* Page text:
Second, rather than responding to redirected 911 calls, JustCARE works with community members to address their concerns and identify areas of need. In the process, JustCARE staff are engaging in deep cultural and relational work in affected neighborhoods, taking neighbors’ concerns seriously while also inviting community members to reevaluate their tendency to rely on 911 to address non-emergency situations. In this sense, JustCARE is doing the cultural work that reducing the “policeability” of mental health issues, poverty, drug use will require in the medium and long term. JustCARE’s focus on heavily impacted neighborhoods means that it can provide tangible improvements that are then deeply felt by people who live and work in those neighborhoods — people who have generated many 911 calls in the past.
Finally, as noted previously, JustCARE provides interim supportive housing with the goal of supporting participants in, among other things, securing affordable permanent housing. Alternative first response models are simply not designed to do this. Of course, this intensive case management (and the provision of interim housing) means that JustCARE is comparatively expensive. In Seattle and King County, newly available federal funds are being used to expand JustCARE, though additional monies will be needed to achieve regional coverage. Over the long term, bringing JustCARE to scale may necessitate progressive tax reform and/or reallocation of funds currently allocated to law enforcement, which adds an element of unpredictability to the enterprise. And of course, continued federal funding for local housing initiatives and expanding access to permanent affordable housing is essential. The available evidence suggests that such investments would likely pay handsome dividends.

* Required work:
1: In the JustCARE text, what are newly available federal funds in Seattle and King County being used for?
2: Carry on the JustCARE text from the point where it stops.

* Supplied entries:
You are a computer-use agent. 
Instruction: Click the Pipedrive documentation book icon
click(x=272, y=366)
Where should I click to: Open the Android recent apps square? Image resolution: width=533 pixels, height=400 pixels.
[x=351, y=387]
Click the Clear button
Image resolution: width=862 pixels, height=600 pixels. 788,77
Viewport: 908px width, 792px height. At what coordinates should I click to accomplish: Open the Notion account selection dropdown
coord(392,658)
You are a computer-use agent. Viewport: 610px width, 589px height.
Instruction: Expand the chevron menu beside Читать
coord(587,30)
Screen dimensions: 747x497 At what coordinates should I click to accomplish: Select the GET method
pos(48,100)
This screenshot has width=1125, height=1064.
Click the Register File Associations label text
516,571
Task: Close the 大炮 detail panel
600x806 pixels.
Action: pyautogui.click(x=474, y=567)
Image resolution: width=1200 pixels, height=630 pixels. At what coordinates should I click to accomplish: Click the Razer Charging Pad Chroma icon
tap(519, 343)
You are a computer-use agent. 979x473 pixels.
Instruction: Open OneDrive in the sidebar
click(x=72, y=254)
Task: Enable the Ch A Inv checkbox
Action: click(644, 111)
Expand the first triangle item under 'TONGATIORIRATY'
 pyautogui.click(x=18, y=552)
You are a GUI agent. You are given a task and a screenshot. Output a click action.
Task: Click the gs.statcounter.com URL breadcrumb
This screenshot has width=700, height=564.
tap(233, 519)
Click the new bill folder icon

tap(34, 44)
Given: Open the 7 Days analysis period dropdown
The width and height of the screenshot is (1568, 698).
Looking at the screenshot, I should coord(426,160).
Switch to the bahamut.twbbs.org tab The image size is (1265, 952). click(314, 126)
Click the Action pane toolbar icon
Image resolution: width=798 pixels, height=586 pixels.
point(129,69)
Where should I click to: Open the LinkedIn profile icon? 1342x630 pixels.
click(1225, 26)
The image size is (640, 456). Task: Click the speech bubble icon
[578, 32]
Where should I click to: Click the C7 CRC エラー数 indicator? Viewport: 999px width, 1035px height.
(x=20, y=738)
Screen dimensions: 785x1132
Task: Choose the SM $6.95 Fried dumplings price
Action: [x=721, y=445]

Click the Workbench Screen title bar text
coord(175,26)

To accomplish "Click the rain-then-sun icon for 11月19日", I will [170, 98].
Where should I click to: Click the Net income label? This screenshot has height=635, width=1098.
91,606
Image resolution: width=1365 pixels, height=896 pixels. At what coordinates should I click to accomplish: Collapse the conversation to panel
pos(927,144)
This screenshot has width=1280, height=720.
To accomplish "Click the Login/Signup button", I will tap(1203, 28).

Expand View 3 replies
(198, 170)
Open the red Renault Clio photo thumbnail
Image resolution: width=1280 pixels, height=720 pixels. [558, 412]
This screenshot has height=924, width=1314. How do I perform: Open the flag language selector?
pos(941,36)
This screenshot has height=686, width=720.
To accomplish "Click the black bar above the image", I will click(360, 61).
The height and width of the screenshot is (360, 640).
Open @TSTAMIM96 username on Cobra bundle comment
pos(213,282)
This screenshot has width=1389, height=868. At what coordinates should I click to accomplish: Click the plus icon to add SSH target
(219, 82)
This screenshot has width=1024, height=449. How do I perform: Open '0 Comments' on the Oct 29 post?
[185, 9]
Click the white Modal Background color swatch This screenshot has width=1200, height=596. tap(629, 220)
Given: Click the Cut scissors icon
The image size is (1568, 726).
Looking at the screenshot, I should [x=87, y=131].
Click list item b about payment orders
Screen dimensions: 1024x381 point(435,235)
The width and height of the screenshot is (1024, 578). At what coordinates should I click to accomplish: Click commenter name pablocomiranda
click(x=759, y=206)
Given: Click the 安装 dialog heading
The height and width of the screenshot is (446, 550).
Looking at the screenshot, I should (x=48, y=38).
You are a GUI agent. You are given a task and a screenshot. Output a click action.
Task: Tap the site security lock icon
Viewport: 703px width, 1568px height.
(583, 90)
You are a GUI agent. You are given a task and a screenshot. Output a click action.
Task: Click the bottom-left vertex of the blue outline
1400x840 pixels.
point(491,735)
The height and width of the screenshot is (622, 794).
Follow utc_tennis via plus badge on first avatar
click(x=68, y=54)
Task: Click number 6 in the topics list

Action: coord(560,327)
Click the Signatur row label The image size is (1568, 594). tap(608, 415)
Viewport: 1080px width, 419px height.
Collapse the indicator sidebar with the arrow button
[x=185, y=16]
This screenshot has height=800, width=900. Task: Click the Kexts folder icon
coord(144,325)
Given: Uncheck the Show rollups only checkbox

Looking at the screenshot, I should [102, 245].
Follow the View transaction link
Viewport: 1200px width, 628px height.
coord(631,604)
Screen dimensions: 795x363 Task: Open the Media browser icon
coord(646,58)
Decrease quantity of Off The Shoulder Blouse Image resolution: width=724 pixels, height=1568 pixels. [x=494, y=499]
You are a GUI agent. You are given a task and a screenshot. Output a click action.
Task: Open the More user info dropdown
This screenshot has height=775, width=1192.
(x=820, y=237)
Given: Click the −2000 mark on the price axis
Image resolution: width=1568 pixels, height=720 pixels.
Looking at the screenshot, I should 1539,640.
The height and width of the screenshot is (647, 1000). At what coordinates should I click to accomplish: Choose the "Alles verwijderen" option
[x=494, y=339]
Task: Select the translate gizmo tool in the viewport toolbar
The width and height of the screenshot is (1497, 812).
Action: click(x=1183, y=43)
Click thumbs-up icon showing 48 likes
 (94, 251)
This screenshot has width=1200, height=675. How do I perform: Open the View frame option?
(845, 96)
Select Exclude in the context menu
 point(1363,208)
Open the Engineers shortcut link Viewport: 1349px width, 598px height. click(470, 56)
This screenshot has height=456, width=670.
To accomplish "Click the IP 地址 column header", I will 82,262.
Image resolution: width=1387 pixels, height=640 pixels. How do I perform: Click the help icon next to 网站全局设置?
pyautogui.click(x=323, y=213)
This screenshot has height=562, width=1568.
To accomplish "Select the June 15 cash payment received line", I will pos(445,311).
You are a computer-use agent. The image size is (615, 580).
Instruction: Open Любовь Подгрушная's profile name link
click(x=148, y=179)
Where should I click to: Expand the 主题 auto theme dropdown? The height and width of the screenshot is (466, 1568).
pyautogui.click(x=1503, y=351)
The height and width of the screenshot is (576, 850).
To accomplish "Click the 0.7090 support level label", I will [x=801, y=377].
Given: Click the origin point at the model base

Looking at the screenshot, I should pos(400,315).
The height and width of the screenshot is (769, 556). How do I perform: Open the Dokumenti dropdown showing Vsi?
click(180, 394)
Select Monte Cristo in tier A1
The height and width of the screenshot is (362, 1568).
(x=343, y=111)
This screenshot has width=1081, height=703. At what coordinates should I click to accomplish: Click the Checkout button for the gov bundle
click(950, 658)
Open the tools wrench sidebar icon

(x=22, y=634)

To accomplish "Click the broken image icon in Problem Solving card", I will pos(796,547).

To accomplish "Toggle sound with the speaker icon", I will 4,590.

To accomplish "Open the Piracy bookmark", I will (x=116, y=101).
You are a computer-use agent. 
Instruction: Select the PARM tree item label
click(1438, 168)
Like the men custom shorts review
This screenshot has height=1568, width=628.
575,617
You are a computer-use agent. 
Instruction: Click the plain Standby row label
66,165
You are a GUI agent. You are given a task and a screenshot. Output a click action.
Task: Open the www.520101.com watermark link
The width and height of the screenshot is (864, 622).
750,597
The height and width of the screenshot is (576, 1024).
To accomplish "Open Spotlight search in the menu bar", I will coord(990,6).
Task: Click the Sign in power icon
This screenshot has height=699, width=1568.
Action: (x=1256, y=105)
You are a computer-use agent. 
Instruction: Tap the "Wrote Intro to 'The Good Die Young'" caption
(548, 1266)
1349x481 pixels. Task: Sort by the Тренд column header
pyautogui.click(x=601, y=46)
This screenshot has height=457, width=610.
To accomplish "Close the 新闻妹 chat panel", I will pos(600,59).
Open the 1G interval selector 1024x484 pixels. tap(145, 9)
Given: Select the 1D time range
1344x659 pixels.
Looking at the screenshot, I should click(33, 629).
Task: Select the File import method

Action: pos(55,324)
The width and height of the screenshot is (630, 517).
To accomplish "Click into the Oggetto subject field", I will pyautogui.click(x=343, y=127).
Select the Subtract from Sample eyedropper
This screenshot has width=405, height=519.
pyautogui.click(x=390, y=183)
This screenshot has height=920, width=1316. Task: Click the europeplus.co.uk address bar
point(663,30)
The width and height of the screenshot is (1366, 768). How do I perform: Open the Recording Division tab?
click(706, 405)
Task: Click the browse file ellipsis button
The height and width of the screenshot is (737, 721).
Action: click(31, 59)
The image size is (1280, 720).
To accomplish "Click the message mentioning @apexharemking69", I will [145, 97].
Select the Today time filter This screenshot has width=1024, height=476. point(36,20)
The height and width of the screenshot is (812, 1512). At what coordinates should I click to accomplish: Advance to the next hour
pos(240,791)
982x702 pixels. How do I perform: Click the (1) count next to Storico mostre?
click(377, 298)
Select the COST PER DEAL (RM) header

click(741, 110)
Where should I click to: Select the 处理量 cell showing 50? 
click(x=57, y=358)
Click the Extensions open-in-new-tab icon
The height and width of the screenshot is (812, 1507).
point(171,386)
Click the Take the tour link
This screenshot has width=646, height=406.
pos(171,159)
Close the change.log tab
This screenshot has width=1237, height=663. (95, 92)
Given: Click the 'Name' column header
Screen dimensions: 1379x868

* Responses to the tasks:
1: They are being used to expand JustCARE.

2:
Although quite different, these two types of interventions are, in theory, compatible. And CAHOOTS-based initiatives can do some things that JustCARE cannot. For example, because of its focus on targeted encampments, JustCARE is not in a position to respond to calls for service pertaining to particular individuals who live outside of targeted areas but generate many 911 calls. In this way, frameworks such as JustCARE might benefit from the existence of alternative crisis responders who can refer people with long-term needs to ensure that they receive the housing and support they need.
While it remains unclear how the co-existence and collaboration of these two approaches might play out, it is evident that a meaningful and transformative response to homelessness, mental health, and substance use will require responding to both acute and chronic crises. Alternative first response models have an important role to play, but they alone cannot bear the weight of the policing and housing crises that are unfolding in cities across the United States. Together, the CAHOOTS and JustCARE models provide a glimpse of how cities might begin to reimagine our collective response to homelessness, substance use disorders, and mental health issues without relying on either the police or the criminal legal system. Doing so will require significant financial and social investment in housing and in our most vulnerable residents, increasing community well-being in the long term. Indeed, the alternatives — abandonment, sweeps, crackdowns, and mass incarceration — are far costlier in every way.